** Task prompt **
Copy out the rows below verbatim, starting from the line containing "2017 (369, 242)" and continuing through the final row, with both ends included.

** Given records **
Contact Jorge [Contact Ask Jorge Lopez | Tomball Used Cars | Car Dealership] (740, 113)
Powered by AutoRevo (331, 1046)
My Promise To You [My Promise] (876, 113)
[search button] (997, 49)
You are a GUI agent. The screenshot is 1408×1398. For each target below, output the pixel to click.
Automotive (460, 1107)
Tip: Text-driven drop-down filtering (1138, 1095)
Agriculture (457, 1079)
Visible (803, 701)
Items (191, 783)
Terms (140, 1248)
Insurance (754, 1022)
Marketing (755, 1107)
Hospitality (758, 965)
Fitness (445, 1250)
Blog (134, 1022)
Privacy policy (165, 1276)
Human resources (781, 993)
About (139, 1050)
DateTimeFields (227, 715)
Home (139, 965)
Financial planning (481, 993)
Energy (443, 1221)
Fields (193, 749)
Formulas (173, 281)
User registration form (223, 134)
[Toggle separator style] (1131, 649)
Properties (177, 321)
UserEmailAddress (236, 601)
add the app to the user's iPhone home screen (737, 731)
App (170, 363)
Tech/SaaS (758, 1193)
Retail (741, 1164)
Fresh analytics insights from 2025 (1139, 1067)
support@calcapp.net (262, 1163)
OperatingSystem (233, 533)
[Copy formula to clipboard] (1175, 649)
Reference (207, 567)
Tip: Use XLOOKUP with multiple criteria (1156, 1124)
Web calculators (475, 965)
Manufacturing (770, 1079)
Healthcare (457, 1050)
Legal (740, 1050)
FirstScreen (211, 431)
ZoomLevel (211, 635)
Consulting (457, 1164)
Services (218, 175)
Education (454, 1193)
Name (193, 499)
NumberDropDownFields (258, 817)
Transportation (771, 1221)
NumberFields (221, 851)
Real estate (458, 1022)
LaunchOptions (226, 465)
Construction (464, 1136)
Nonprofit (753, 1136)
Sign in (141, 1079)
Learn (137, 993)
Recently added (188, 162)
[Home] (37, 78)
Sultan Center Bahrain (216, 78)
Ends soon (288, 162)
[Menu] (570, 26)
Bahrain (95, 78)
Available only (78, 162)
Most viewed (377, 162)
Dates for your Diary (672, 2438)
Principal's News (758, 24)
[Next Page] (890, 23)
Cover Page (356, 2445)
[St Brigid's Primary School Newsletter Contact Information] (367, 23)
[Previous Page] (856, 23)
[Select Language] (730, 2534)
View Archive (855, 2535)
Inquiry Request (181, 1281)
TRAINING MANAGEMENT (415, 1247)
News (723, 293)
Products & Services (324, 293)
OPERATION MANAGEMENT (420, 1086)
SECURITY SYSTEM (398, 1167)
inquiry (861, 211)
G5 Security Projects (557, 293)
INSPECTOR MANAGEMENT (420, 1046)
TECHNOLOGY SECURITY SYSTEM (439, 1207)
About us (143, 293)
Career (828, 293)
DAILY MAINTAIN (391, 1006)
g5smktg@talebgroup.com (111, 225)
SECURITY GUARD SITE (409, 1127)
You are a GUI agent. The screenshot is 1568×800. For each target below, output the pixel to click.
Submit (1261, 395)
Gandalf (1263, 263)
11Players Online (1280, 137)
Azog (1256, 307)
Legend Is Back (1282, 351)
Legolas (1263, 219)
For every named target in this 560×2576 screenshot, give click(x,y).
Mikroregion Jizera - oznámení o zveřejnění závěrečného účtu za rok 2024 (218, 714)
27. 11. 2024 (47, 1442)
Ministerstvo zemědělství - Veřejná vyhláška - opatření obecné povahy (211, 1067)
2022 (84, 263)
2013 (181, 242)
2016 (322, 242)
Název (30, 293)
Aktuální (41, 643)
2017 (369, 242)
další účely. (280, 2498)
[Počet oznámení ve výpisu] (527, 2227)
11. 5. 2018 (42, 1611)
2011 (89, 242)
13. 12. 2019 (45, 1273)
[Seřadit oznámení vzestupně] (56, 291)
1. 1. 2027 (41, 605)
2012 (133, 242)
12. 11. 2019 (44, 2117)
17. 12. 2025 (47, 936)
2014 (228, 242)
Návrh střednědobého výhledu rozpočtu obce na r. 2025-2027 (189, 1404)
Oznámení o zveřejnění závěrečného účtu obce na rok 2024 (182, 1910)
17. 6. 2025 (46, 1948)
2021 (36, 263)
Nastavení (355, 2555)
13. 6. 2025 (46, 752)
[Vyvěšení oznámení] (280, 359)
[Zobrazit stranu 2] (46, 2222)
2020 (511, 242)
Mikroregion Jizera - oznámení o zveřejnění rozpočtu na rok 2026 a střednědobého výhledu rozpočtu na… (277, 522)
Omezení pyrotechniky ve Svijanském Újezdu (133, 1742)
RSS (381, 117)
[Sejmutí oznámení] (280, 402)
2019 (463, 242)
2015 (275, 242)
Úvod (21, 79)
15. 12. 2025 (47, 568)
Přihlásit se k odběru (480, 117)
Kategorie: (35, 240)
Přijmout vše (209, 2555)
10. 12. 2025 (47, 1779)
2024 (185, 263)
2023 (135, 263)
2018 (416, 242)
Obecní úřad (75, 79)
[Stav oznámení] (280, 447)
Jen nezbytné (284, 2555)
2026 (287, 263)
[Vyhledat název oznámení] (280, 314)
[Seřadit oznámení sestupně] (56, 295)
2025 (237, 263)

** Right answer **
2017 (369, 242)
další účely. (280, 2498)
[Počet oznámení ve výpisu] (527, 2227)
11. 5. 2018 (42, 1611)
2011 (89, 242)
13. 12. 2019 (45, 1273)
[Seřadit oznámení vzestupně] (56, 291)
1. 1. 2027 (41, 605)
2012 (133, 242)
12. 11. 2019 (44, 2117)
17. 12. 2025 (47, 936)
2014 (228, 242)
Návrh střednědobého výhledu rozpočtu obce na r. 2025-2027 (189, 1404)
Oznámení o zveřejnění závěrečného účtu obce na rok 2024 (182, 1910)
17. 6. 2025 (46, 1948)
2021 (36, 263)
Nastavení (355, 2555)
13. 6. 2025 (46, 752)
[Vyvěšení oznámení] (280, 359)
[Zobrazit stranu 2] (46, 2222)
2020 (511, 242)
Mikroregion Jizera - oznámení o zveřejnění rozpočtu na rok 2026 a střednědobého výhledu rozpočtu na… (277, 522)
Omezení pyrotechniky ve Svijanském Újezdu (133, 1742)
RSS (381, 117)
[Sejmutí oznámení] (280, 402)
2019 (463, 242)
2015 (275, 242)
Úvod (21, 79)
15. 12. 2025 (47, 568)
Přihlásit se k odběru (480, 117)
Kategorie: (35, 240)
Přijmout vše (209, 2555)
10. 12. 2025 (47, 1779)
2024 (185, 263)
2023 (135, 263)
2018 (416, 242)
Obecní úřad (75, 79)
[Stav oznámení] (280, 447)
Jen nezbytné (284, 2555)
2026 (287, 263)
[Vyhledat název oznámení] (280, 314)
[Seřadit oznámení sestupně] (56, 295)
2025 (237, 263)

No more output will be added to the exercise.